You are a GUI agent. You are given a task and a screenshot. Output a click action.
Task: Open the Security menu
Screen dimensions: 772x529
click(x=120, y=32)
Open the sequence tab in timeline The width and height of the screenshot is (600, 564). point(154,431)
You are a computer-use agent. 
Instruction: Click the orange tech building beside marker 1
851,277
...
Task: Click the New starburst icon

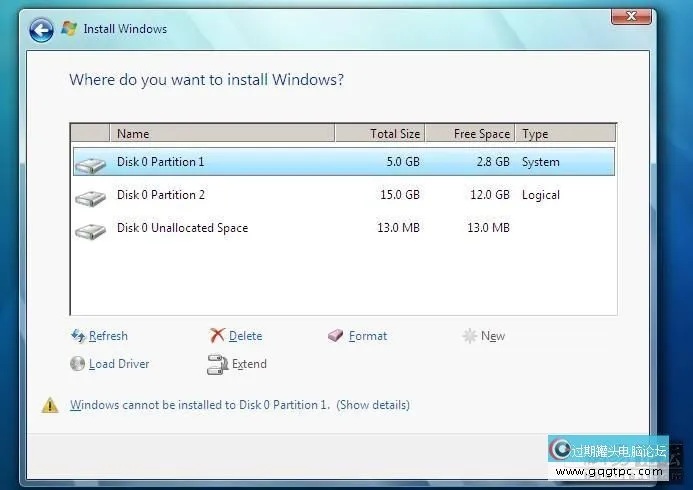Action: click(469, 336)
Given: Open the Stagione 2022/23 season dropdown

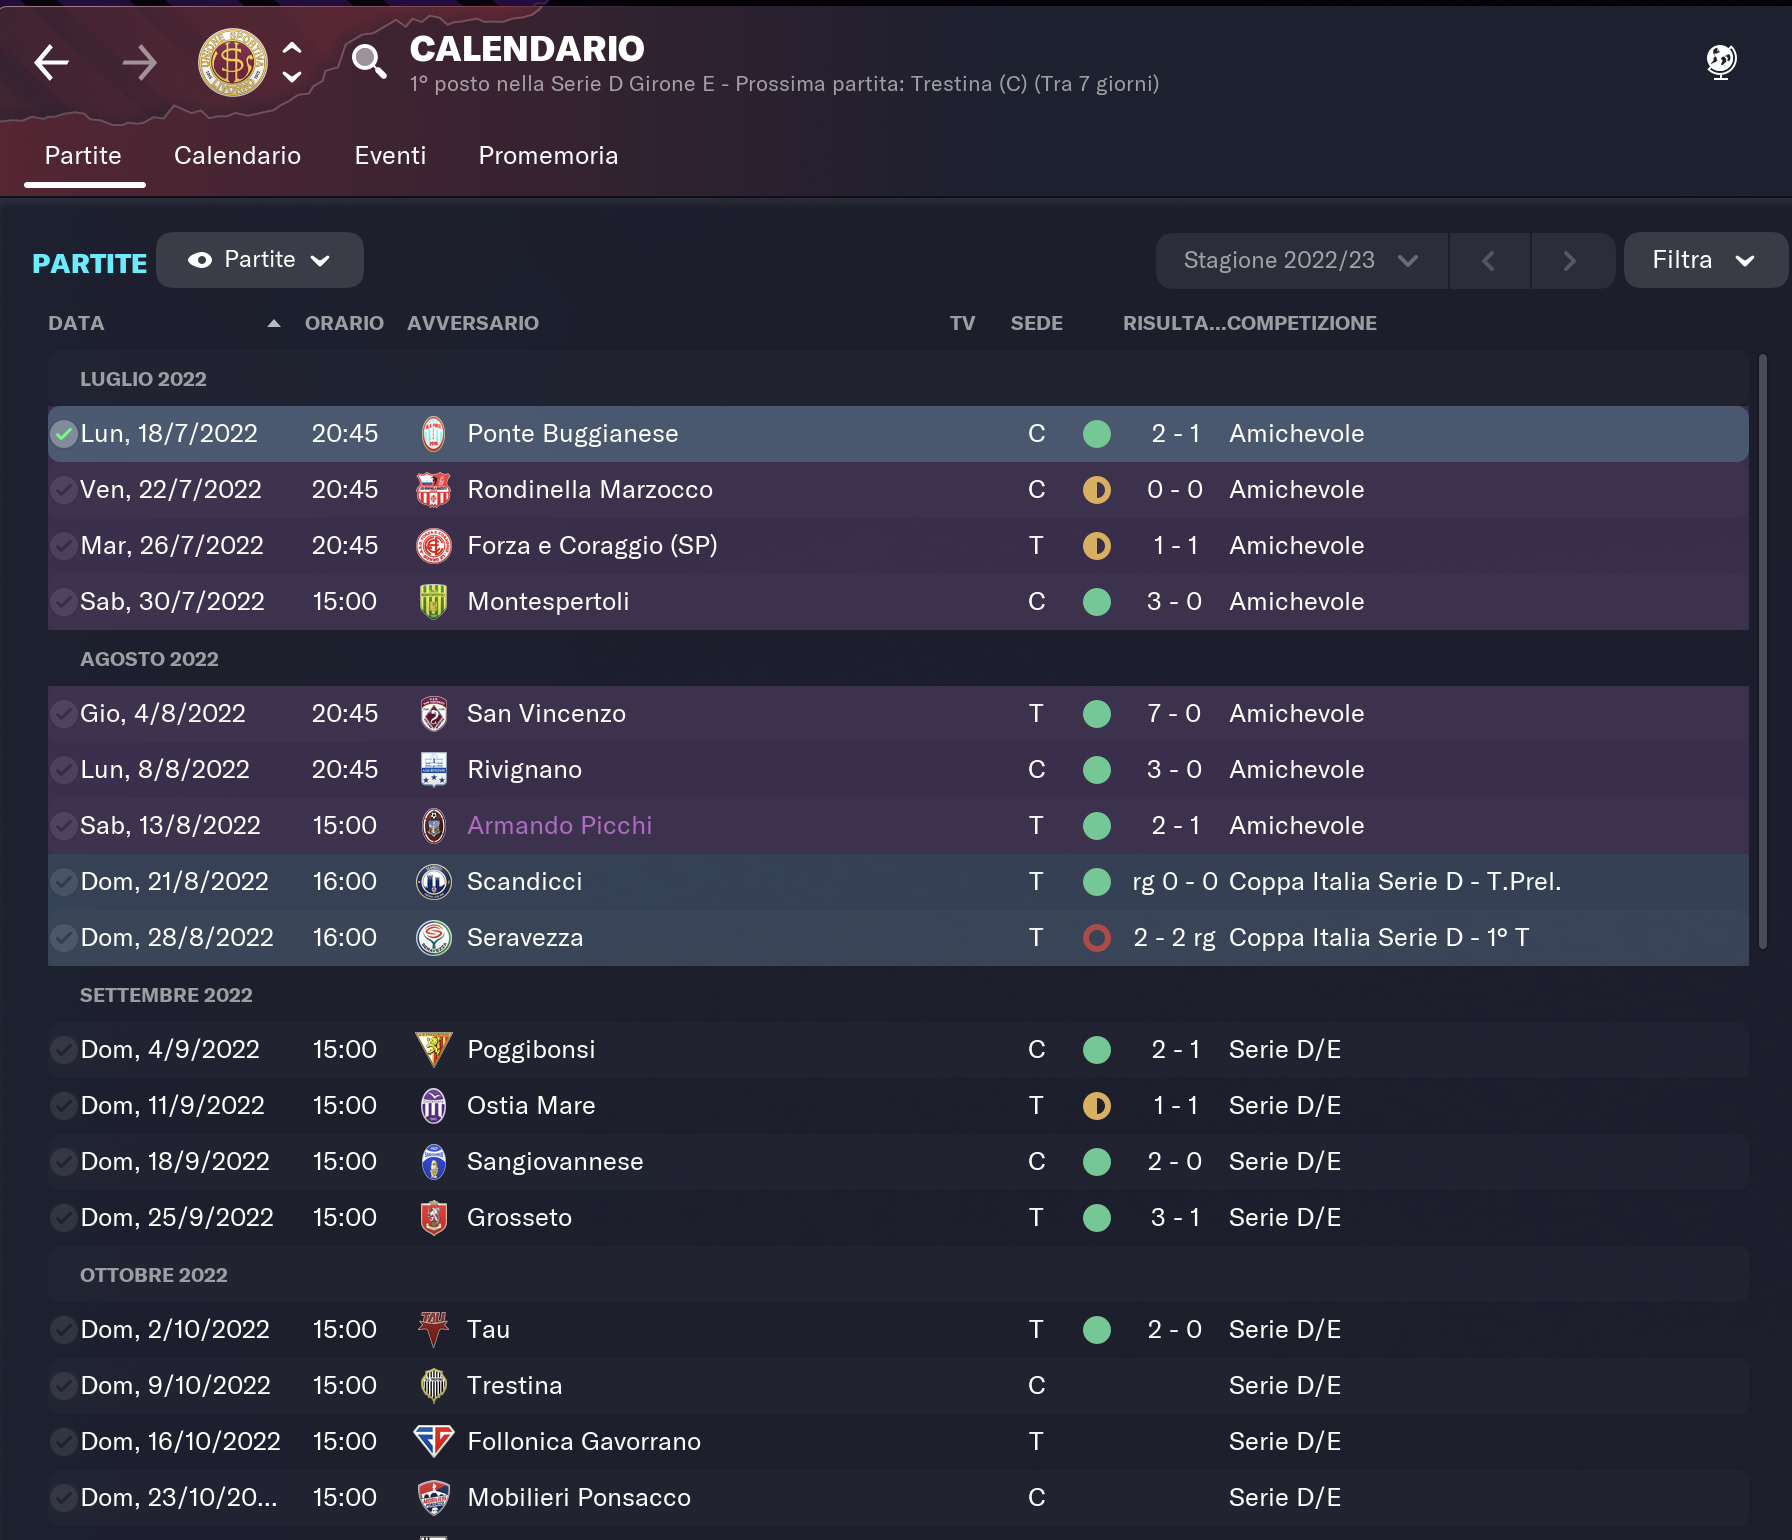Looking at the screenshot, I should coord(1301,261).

**Activity**
Gather every line from the entries above where the word "agent" appears, and copy them.

**Result for this exercise**
You are a GUI agent. You are given a task and a screenshot. Output a click action.
You are a computer-use agent. 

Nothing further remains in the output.